Nel 1915 il governo dell’Impero Ottomano cominciò a scacciare gli Armeni dalle terre dove i loro antenati avevano vissuto da tempi immemorabili. Gli uomini furono uccisi; donne, vecchi e bambini furono deportati nella parte più inospitale del deserto siriano, del tutto inadatta al vivere umano. Ma la pulizia etnica nell’Armenia occidentale era solo una parte del progetto dei Giovani Turchi per l’intera Anatolia. Lo scopo finale era in realtà di trasformare quelle terre nella «terra avita del popolo turco» (il cosiddetto vatan), un luogo dove la cultura, l’economia e la gente fossero tutti turchi. Questo progetto fu attuato su larga scala in ogni direzione, con impressionante determinazione e violenza. La Turchia odierna sta ancora cercando di costruire il suo vatan, proseguendo così il genocidio iniziato dai Turchi ottomani, e continuando a negare, di fatto, che questo abbia avuto luogo. Coprire un crimine vuol dire prolungarne gli effetti. In I peccati dei padri. Negazionismo turco e genocidio (Guerini e Associati 2018, 274 pagine [QUI]) Nash-Marshall mette in rapporto l’assoluto disprezzo dei fatti e delle genti, del territorio e della storia che è caratteristica comune sia del genocidio nel 1915 che dell’attuale negazionismo turco, con la vacua sprezzante indifferenza alla realtà fattuale che si diffonde sempre di più nel mondo moderno.

Il genocidio degli Armeni
è nato nella testa e nelle idee malsane
dei teorici Tedeschi

 

La nota introduttiva di Antonia Arslan
al libro di Siobhan Nash-Marshall

Ci sono dei punti fermi, delle ben visibili pietre miliari, in questa straordinaria e tenace tessitura di idee che si va lentamente ma inesorabilmente intrecciando a proposito del genocidio armeno, modello e primo tragico esempio di una prassi di distruzione di massa che avrà tanti imitatori nel corso del Novecento. Si tratta di un percorso di conoscenza che prosegue ormai da una trentina d’anni: ed è già incredibile il fatto stesso che ogni indagine critica, ogni acquisizione di dati (siano essi i racconti dei sopravvissuti e di persone a vario titolo presenti nell’Impero ottomano in quegli anni cruciali, o le scoperte di documenti finora più o meno colpevolmente ignorati, o gli archivi finalmente aperti, come quelli tedeschi o vaticani) non contraddice le informazioni già acquisite, ma le completa, le amplia, le convalida.

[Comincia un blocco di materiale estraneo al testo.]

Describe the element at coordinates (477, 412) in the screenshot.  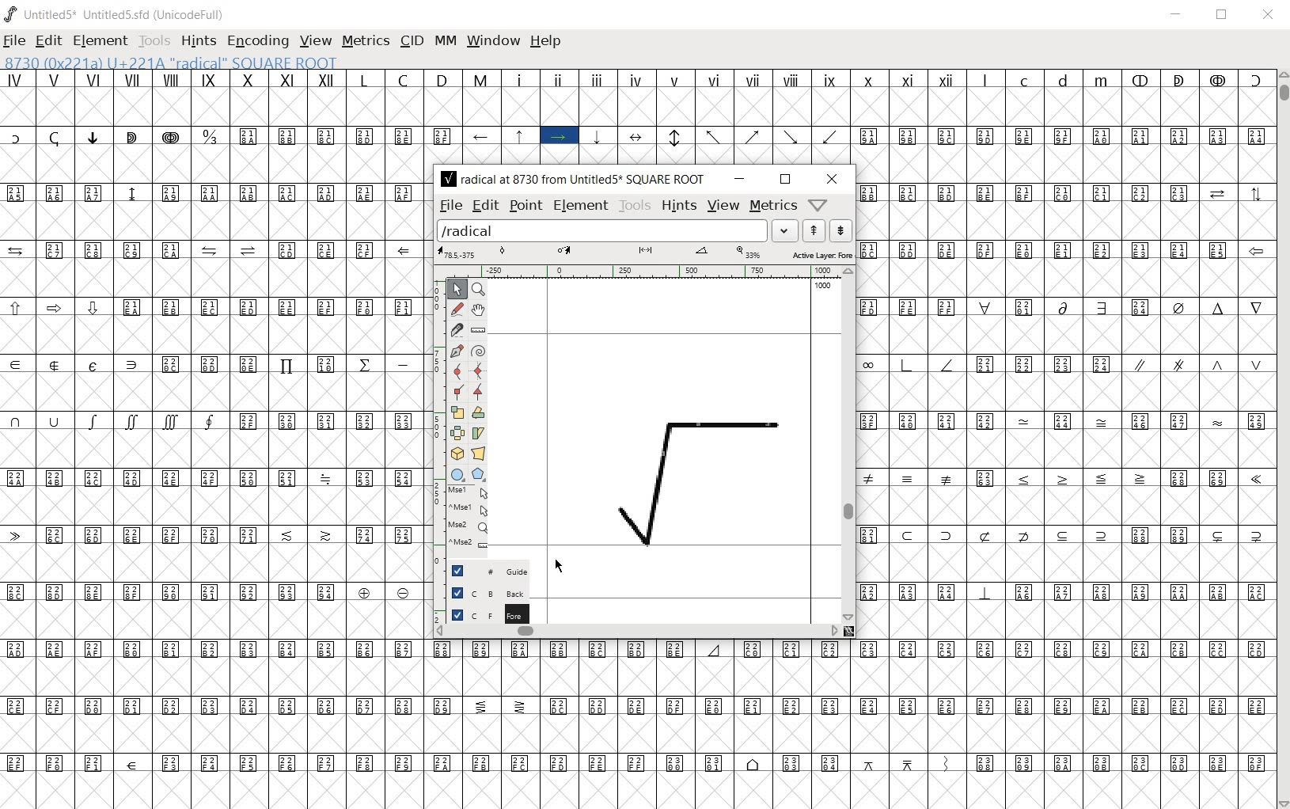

Gli storici e studiosi più importanti che se ne sono occupati (armeni e no) sono riusciti a costruire un vero grande archivio di informazioni, dopo decenni in cui – a livello di conoscenza generale – dell’esistenza stessa degli armeni come popolo si era quasi perduta la memoria: penso a Vahakn Dadrian, Taner Akçam, Richard Hovannisian, Yair Auron, Robert Jay Lifton, Raymond Kévorkian, Marcello Flores e i tanti altri che hanno descritto con ricchezza di documenti la tragedia armena, ne hanno definito le caratteristiche genocidarie, controllato meticolosamente le perdite umane e le modalità di sterminio, regione per regione dell’Anatolia. Le numerosissime testimonianze dei sopravvissuti, trascritte o registrate a partire dal 1916, sono state poi raccolte e collazionate, e oggi costituiscono un insieme imponente, in cui le flebili voci dei superstiti si potenziano l’una con l’altra in un coro ripetuto e straziante. Ma, come ben scrive Taner Akçam, lo storico turco che si batte da tanti anni contro il negazionismo di stato del suo paese, il libro di Siobhan Nash-Marshall è qualcosa che ancora mancava in un panorama pur così ricco.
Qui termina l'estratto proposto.